Ia merinci kuota hasil verifikasi meliputi Majene 1.008 unit, Mamasa 863 unit, Mamuju Tengah 903 unit, Polewali Mandar 1.124 unit, Pasangkayu 617 unit, dan Mamuju 680 unit.
Menurut Recky, pemerintah kabupaten perlu segera mengusulkan calon pengganti bagi penerima yang tidak memenuhi syarat agar penyaluran bantuan tidak tertunda.
"Ini yang perlu untuk secepatnya dari pemerintah daerah untuk melakukan pengusulan kembali untuk calon pengganti walaupun ada yang tidak lolos verifikasi," ujarnya.

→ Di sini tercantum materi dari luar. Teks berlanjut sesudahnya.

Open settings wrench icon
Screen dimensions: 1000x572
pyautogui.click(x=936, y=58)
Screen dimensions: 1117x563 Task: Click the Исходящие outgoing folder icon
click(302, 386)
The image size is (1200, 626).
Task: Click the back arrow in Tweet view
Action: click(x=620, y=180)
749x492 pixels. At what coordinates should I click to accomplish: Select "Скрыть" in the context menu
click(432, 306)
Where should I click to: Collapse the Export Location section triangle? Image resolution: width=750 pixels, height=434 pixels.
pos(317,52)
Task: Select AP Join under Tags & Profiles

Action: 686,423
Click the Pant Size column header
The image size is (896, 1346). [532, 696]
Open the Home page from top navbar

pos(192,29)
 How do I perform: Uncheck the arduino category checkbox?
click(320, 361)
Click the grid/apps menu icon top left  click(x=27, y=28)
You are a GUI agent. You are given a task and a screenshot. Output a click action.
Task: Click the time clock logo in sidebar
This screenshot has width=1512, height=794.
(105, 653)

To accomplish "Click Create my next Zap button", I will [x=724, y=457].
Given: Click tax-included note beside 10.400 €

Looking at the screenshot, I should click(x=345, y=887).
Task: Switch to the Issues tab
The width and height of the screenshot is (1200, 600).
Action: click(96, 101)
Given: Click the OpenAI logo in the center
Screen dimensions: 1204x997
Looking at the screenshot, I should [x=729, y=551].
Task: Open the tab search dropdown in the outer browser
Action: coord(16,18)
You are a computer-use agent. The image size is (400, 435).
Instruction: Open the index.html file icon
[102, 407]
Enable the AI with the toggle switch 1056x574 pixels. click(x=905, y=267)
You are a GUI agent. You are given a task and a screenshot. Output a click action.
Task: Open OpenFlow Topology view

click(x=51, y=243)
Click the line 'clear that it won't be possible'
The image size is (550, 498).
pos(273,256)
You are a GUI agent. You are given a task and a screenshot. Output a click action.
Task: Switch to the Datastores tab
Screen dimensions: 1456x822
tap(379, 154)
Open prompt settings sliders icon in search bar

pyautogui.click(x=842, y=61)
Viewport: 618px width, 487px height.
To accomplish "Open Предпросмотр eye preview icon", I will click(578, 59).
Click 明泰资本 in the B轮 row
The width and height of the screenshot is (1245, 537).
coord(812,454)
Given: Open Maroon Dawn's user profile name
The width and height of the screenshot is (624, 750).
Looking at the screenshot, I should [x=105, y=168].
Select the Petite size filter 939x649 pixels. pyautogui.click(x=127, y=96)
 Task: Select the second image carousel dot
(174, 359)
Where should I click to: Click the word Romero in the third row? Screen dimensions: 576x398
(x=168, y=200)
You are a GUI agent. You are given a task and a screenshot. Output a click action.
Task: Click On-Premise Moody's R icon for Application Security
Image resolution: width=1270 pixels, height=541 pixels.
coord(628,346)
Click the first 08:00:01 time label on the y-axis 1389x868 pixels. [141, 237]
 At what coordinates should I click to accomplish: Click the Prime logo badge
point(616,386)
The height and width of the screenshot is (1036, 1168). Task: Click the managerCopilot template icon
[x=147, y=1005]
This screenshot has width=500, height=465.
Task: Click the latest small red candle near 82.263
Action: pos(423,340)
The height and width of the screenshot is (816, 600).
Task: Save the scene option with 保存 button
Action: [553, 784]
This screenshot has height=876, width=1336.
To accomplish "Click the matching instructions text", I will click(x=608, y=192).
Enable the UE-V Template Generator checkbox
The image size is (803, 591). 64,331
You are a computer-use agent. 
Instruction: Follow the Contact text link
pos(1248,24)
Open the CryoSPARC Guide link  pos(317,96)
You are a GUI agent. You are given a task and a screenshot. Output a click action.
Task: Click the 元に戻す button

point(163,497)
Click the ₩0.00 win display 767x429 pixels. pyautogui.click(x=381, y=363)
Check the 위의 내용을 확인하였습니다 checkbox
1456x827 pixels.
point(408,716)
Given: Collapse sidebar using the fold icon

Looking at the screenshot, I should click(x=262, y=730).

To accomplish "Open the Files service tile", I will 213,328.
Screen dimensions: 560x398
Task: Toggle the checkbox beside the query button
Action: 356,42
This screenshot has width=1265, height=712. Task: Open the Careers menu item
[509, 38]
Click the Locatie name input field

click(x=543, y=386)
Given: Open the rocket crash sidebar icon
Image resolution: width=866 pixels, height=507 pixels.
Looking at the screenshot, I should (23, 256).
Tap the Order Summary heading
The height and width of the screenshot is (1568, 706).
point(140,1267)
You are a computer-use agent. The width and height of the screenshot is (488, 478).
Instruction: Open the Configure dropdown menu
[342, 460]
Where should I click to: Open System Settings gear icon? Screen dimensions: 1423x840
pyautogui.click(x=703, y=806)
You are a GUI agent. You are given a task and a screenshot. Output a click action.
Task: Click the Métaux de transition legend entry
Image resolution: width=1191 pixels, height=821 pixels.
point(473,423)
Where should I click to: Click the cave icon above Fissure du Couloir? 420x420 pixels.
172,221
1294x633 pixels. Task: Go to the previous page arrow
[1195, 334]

Sementara itu, Kepala Disperkimtanhub Sulawesi Barat, Maddareski Salatin, mengatakan lebih dari 2.000 calon penerima telah mengantongi Surat Keputusan (SK) dari Direktorat Jenderal sebagai dasar pelaksanaan program.
Ia menambahkan, target penyelesaian tambahan kuota sebanyak 1.250 unit dipatok paling lambat 15 Agustus 2026.
Menurut Maddareski, capaian pelaksanaan BSPS tahun ini akan menjadi salah satu pertimbangan pemerintah pusat dalam menentukan besaran kuota bantuan untuk Sulawesi Barat pada tahun mendatang.
"Kalau pelaksanaannya baik, tentu akan menjadi catatan positif bagi pemerintah pusat dalam penentuan alokasi berikutnya," katanya.
Berdasarkan data pemerintah provinsi, Sulawesi Barat masih memiliki sekitar 97 ribu rumah tidak layak huni (RTLH). Sementara data by name by address (BNBA) mencatat 12.729 rumah telah teridentifikasi sebagai sasaran penanganan, dengan backlog atau kekurangan kebutuhan rumah mencapai sekitar 13.674 unit.